Hay un gesto del toro bravío, que muge y bufa furioso con ojos de fuego, donde se expresa como un símbolo de la violencia. Pero en el toro no hay violencia, es fuerza de agresividad instintiva, con el fin de la supervivencia. En el lance, la violencia viene dirigida desde sus verdugos y sus espectadores. Por mor de un arte antiguo donde se expone, con un sentido de “belleza artística”, las sucesivas heridas y muerte del animal, para quienes disfruten del espectáculo.
La violencia, como actitud que utiliza la agresividad (aunque manifestada con templanza y elegancia), no como instrumento de supervivencia, sino para producir un daño en otros seres vivos como instrumento de diversión.
En la cultura romana, los espectáculos sangrientos eran la manifestación del máximo poder, que se permitía a su antojo sacrificar vidas por placer. En nuestra cultura no deja de ser rocambolesco el toreo como fiesta. Porque entra en contradicción con los valores que se proclaman beneficiosos en la actualidad, la no violencia, el respeto por los seres vivos y la naturaleza… (¡Reconocidos en nuestras Leyes!).
Grandes extensiones de dehesa quedan transformadas irreparablemente para la cría de los toros bravos. Destinados al regocijo artístico, de un cuadro vivo y sangrante, expuesto en una tarde. No hay pinceles, hay armas, y un negocio muy rentable que sostiene la tradición, desde aquellos circos romanos. El emperador, el empresario millonario que puede poseer el monte, y el gran negocio. Y en la punta de la lanza el torero, con una alta prima por trabajo de máxima peligrosidad, por un alto precio, y una crecida valentía. Y el numeroso público que vibra con la lucha del hombre y el toro, del toro por la vida.
El empresario pone el toro, el niño rico y mimado de la ganadería, anchos montes de encinas para su cría. El ayuntamiento pone la plaza, el circo, para los votantes amantes del toreo. El torero su arte, su arrojo de león conocedor de su superioridad en armas y técnicas humanas. El público su mirada, que observa y siente la agresividad de un lance estéticamente armonioso, entre la naturaleza pura del animal y una antigua estrategia humana, que le dirige a su mortal final, que destruye su altiva bravura, y derrama su sangre en exhibición de su triunfo. Y el público respira tranquilo tras su muerte, se ha olvidado de la hipoteca, del duro trabajo, de algún grave problema, yace ante sus ojos rendido para siempre. El poder destructor del hombre queda demostrado, ha vencido al poderoso animal que le embiste como símbolo de las cornás que da la vida.

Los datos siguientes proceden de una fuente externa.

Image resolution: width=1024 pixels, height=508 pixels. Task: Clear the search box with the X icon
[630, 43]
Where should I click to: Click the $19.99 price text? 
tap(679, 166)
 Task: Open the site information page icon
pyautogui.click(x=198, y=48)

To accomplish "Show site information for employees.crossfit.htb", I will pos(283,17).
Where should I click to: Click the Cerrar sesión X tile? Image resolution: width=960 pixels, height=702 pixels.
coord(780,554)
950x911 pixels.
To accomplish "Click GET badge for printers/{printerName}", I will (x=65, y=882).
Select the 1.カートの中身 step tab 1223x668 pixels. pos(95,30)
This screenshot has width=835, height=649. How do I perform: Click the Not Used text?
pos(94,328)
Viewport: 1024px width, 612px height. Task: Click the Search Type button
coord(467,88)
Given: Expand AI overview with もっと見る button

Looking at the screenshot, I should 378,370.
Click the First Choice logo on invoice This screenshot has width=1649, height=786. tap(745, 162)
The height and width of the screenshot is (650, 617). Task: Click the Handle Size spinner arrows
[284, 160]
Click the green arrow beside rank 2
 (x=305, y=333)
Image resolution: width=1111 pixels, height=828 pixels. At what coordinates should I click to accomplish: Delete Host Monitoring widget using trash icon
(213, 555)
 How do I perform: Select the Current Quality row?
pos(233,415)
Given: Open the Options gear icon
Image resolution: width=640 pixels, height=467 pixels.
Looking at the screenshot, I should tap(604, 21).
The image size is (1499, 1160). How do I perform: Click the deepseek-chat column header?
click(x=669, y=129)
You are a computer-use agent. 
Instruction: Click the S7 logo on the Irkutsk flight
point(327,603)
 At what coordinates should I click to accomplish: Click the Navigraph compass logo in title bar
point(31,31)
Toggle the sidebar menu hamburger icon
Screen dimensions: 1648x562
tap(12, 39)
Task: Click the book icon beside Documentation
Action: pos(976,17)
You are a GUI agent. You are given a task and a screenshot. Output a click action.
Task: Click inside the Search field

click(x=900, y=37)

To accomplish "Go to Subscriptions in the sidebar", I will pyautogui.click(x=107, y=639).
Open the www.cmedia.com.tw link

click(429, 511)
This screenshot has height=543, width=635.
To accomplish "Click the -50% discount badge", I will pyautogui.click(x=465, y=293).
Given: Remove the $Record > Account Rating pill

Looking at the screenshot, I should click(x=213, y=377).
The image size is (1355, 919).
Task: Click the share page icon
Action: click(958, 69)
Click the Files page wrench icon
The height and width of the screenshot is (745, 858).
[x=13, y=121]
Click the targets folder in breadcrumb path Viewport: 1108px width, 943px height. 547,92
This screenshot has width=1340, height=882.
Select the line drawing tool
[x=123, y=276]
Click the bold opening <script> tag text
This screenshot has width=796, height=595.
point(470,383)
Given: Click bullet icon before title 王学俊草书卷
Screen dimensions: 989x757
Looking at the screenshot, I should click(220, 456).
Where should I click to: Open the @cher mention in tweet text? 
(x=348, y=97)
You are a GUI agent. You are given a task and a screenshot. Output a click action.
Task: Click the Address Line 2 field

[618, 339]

Una expresión artística que se mantiene en países donde la violencia no es difícil de encontrar en vivo y en directo. Aunque en el nuestro no hay peleas de gallos, ni peleas de perros (como por ejemplo en Méjico), aunque no me refiero sólo a la violencia de exhibición. Países donde los animales –sobre todo si sostienen poderosas fortunas de rancio abolengo- no son considerados, prácticamente aún, sujetos de derechos y respeto, ídem del territorio natural, aún no somos tan europeos. Negocio que se exporta y atrae a un curioso y asombrado turismo. Son reliquias del circo romano.
Espectáculo No Apto para personas que rechazan la violencia en todas sus manifestaciones, y aprenden y enseñan a sus hijos e hijas a no disfrutar con ella.